⚡ High-Performance Image Convolution Engine (CUDA)

"635x Faster than CPU." A bare-metal CUDA implementation of Gaussian Blur using Shared Memory Tiling and Memory Coalescing.

🎯 The Engineering Challenge

In high-performance computing (HPC) and Computer Vision, Memory Bandwidth is the bottleneck. A naive GPU implementation reads from VRAM (Global Memory) redundantly, choking the memory controller.

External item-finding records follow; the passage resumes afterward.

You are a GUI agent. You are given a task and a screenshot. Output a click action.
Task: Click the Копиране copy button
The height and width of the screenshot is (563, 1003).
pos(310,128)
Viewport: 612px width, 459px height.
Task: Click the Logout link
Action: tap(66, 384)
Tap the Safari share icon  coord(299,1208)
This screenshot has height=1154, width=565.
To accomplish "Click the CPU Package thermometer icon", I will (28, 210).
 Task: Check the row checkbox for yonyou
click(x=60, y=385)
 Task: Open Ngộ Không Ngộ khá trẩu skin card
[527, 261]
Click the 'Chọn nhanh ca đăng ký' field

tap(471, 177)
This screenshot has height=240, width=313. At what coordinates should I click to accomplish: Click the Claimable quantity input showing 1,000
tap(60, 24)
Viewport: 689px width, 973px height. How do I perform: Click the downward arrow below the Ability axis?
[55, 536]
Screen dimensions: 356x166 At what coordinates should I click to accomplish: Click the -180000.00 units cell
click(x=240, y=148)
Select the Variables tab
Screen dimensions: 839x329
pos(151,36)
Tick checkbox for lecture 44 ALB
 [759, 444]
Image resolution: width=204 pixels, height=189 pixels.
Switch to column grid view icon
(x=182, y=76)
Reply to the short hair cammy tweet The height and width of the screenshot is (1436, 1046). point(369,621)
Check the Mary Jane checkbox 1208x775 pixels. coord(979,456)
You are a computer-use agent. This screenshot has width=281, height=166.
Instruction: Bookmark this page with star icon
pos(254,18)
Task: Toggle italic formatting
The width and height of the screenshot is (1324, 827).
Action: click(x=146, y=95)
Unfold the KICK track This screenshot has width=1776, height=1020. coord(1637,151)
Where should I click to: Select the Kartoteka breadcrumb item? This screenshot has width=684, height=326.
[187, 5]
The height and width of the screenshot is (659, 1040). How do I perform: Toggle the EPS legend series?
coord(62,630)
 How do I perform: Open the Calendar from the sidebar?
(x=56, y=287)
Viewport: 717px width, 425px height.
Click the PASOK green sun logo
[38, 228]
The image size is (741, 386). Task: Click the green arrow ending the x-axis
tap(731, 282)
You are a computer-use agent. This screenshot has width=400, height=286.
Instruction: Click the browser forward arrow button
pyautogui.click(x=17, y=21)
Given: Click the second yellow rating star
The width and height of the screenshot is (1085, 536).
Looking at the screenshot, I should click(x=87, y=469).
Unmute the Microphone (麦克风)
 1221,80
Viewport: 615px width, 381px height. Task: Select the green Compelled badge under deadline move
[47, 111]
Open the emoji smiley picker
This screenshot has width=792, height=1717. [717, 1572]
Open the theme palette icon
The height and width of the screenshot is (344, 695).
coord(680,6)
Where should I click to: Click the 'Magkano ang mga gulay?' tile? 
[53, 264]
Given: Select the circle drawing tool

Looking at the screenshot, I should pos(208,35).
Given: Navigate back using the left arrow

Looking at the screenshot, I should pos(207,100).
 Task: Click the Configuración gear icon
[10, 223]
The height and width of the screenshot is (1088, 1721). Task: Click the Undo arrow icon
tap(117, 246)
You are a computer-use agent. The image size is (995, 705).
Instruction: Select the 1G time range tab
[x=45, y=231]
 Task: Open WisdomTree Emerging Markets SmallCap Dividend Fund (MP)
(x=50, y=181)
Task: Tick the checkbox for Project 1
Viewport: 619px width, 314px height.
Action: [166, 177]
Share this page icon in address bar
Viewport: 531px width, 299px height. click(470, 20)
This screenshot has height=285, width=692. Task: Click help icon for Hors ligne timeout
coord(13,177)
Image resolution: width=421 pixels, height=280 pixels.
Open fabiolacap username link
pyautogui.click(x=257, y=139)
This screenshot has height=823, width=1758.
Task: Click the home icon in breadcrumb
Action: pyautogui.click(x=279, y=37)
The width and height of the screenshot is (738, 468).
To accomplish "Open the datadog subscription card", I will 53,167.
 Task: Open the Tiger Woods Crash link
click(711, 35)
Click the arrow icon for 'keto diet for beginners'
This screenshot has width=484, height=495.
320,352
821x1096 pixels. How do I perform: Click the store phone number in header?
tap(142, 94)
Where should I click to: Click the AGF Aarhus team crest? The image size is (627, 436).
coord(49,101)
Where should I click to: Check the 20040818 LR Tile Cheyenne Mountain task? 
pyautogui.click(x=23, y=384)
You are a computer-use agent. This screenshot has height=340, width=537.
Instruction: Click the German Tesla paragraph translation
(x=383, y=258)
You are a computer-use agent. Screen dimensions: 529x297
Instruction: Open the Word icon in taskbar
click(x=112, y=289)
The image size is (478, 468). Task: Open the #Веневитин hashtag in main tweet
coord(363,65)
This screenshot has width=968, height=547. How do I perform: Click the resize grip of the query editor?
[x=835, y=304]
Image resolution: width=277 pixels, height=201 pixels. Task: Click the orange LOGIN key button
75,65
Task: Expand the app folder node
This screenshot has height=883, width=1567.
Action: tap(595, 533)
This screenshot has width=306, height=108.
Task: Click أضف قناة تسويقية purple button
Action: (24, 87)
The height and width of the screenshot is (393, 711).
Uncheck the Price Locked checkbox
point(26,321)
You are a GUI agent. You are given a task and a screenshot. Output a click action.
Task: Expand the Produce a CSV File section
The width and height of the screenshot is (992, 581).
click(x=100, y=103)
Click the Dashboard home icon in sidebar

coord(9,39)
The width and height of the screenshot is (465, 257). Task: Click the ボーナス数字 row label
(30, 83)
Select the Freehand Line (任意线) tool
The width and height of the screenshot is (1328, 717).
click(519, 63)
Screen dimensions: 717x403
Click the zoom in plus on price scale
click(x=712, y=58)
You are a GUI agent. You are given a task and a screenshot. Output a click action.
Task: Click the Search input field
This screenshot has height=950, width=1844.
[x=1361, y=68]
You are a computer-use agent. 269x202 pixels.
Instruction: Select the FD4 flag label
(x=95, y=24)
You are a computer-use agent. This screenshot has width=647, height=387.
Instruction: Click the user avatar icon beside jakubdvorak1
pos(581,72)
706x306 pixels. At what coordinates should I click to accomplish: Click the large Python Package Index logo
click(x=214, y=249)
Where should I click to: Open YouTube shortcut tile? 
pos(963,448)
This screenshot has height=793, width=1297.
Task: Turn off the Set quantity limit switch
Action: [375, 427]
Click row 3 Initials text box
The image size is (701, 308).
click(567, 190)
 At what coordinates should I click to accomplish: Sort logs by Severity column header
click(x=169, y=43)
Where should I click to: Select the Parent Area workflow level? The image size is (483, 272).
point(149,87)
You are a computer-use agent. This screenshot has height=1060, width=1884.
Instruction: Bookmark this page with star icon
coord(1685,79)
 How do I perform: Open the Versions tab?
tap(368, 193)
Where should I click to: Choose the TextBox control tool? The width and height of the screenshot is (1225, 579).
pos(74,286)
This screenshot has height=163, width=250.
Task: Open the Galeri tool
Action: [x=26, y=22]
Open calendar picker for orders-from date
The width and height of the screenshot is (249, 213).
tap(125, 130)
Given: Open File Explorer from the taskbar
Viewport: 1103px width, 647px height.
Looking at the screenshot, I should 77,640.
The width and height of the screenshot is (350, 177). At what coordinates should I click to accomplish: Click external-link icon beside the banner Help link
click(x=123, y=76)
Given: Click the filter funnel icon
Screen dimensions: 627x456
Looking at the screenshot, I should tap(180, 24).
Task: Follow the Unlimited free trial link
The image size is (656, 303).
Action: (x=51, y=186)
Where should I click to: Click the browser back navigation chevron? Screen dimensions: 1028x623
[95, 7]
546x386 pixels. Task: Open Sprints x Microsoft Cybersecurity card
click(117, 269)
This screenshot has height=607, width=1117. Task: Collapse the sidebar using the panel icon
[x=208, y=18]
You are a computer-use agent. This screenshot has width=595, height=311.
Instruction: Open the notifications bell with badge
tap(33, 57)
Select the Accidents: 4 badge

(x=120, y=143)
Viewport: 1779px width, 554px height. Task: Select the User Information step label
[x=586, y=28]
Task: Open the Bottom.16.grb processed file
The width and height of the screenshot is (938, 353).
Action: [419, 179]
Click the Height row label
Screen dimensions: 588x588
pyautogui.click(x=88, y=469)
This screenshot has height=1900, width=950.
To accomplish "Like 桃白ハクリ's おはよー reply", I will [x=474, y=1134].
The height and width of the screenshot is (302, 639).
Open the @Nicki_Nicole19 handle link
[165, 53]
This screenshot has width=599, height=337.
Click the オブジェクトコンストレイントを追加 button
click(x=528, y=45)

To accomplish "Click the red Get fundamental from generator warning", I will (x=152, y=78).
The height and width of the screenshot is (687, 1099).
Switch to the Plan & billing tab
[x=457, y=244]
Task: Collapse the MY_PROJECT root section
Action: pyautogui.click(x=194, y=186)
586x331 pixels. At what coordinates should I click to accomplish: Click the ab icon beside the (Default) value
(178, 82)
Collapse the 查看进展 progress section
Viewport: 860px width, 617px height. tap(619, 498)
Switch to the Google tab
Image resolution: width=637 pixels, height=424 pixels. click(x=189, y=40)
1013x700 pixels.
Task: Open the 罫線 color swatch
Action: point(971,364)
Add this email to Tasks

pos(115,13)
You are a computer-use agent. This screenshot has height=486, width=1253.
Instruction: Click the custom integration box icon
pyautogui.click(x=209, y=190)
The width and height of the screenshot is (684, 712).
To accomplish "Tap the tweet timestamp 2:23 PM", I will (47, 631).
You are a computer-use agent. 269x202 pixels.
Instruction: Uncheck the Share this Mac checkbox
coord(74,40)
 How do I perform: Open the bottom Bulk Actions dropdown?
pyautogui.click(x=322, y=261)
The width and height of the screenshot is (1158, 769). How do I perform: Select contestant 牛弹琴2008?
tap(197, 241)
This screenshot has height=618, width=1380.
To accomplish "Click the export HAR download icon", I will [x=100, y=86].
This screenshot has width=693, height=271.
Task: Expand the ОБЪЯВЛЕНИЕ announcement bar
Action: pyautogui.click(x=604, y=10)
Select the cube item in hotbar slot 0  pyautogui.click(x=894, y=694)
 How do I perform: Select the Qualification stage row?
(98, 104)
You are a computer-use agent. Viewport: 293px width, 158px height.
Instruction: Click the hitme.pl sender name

This project implements a Tiled Convolution Kernel that manually manages the L1 Cache (Shared Memory) to reduce Global Memory reads by 90%.

🛠️ Tech Stack

Language: C++ (Host), CUDA C (Device)
Optimization: Shared Memory Tiling, Loop Unrolling
Libraries: None (Built from scratch using stb_image for I/O)
Hardware: Optimized for NVIDIA Pascal/Ampere/Ada Architectures

📊 Performance Benchmarks

Tested on a 4K Image (3840 x 2160 pixels).

Implementation	Execution Time	Speedup vs CPU	Engineering Note
CPU (Single Thread)	947.05 ms	1x	Baseline. Loop-heavy, cache-inefficient.
GPU (Naive Global Mem)	1.79 ms	529x	Massively parallel, but Memory Bound.
GPU (Shared Mem Tiled)	1.49 ms	635x	Optimized. Uses Shared Memory to handle "Halo" pixels.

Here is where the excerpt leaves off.